**Extrait**
>>>
Le nombre d'hospitalisations liées à la consommation de ce type de médicaments a ainsi presque triplé (+167%) entre 2000 et 2017, tandis que le nombre de décès a bondi de 146% entre 2000 et 2015, avec "au moins quatre décès par semaines", selon l'Agence du médicament.
Hausse des hospitalisations, des décès, des patients dépendants... Les problèmes liés à la mauvaise utilisation des médicaments antidouleur opioïdes ont fortement augmenté en France ces dernières années, montre un rapport publié mercredi. "Il y a un certain nombre de signaux qui nous incitent à être très vigilants", reconnaît Nathalie Richard, directrice adjointe des médicaments antalgiques et stupéfiants à l'Agence du médicament (ANSM), interrogée par l'AFP. Le nombre d'hospitalisations liées à la consommation de ce type de médicaments a ainsi presque triplé (+167%) entre 2000 et 2017, tandis que le nombre de décès a bondi de 146% entre 2000 et 2015, avec "au moins quatre décès par semaines", souligne l'organisme.
<<<
**Consigne**
Poursuivez l'extrait sur le mésusage des antidouleurs opioïdes en France, à partir de sa dernière phrase.

**Données d'entrée**
>>>
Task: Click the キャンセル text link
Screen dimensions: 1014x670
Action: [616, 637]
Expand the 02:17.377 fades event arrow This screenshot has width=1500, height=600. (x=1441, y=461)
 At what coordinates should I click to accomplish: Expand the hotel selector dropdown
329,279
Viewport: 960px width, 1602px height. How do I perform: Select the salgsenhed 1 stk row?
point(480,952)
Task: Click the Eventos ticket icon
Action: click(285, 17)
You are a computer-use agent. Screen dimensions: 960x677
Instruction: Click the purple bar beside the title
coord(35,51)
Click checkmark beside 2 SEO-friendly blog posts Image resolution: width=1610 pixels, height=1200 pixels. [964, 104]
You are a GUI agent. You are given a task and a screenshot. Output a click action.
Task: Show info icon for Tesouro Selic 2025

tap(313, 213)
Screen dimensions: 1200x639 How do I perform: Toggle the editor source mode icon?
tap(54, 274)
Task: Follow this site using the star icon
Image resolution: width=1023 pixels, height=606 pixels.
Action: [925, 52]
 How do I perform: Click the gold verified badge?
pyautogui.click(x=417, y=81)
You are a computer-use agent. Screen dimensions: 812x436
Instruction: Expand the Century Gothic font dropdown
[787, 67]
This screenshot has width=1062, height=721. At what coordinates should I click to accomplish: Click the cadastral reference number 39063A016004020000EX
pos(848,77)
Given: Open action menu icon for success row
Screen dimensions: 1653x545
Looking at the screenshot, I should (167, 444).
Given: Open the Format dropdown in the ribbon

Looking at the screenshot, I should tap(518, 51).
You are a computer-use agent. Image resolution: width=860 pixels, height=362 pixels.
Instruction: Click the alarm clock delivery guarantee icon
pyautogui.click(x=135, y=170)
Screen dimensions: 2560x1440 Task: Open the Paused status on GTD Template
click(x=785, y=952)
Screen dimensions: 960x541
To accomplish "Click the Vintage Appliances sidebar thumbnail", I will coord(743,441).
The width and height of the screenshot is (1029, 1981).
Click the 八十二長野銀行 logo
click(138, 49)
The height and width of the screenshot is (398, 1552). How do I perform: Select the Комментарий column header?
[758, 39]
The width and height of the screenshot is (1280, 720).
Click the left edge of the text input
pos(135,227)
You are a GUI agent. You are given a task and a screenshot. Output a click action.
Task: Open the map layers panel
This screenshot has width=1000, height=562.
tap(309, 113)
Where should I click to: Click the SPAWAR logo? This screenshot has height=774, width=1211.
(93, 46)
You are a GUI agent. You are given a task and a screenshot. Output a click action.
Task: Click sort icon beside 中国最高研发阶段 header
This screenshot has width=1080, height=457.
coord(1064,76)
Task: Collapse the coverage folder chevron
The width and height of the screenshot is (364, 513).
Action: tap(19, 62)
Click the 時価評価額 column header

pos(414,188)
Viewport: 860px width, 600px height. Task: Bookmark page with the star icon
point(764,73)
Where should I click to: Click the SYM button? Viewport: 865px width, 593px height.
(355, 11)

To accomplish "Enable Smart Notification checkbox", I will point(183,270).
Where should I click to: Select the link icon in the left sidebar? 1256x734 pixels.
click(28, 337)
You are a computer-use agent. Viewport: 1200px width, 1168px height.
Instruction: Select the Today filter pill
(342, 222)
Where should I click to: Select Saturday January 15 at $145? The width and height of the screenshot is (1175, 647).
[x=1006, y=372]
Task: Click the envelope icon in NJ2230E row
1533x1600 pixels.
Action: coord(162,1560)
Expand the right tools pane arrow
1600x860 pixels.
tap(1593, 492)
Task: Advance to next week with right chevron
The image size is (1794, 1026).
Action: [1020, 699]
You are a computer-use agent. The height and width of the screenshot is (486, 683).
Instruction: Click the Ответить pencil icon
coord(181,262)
<<<
**Résultat attendu**
La situation n'est toutefois sans "aucune commune mesure" avec la catastrophe sanitaire que connaissent les Etats-Unis et le Canada, car la France dispose de meilleurs garde-fous pour encadrer la prescription de ce type de médicaments, assure Nathalie Richard, qui a coordonné le rapport. Aux Etats-Unis, les décès par opioïdes obtenus sur prescription ont ainsi été responsables de 17.087 décès en 2016. Les opioïdes regroupent les médicaments qui présentent les mêmes propriétés que l'opium. Ils sont classifiés en opioïdes faibles (tramadol, codéine ou médicaments contenant de la poudre d'opium, comme le Lamaline) et opioïdes forts (morphine, oxycodone, fentanyl).
La prescription de ces derniers a été multipliée par 2,5 entre 2006 et 2017. Et parmi les opioïdes faibles, globalement stables, la consommation de tramadol a grimpé de plus de 68% sur la même période, en partie du fait de l'interdiction du Di-antalvic à partir de 2011.Si les antalgiques non opioïdes (paracétamol, aspirine, ibuprofène, etc.) restent de loin les plus utilisés par les Français (78%) du total, près de 10 millions d'entre eux avaient reçu au moins une prescription d'opioïde au cours de l'année 2015. Cette augmentation est "une bonne chose en soi", assure toutefois Nathalie Richard, car elle reflète en premier lieu une "amélioration de la prise en charge de la douleur" à partir du début des années 2000. Mais parallèlement, les mauvais usages de ces médicaments, qui exposent à un risque de dépendance, de surdosage et de dépression respiratoire pouvant conduire au décès, ont également connu une inflation.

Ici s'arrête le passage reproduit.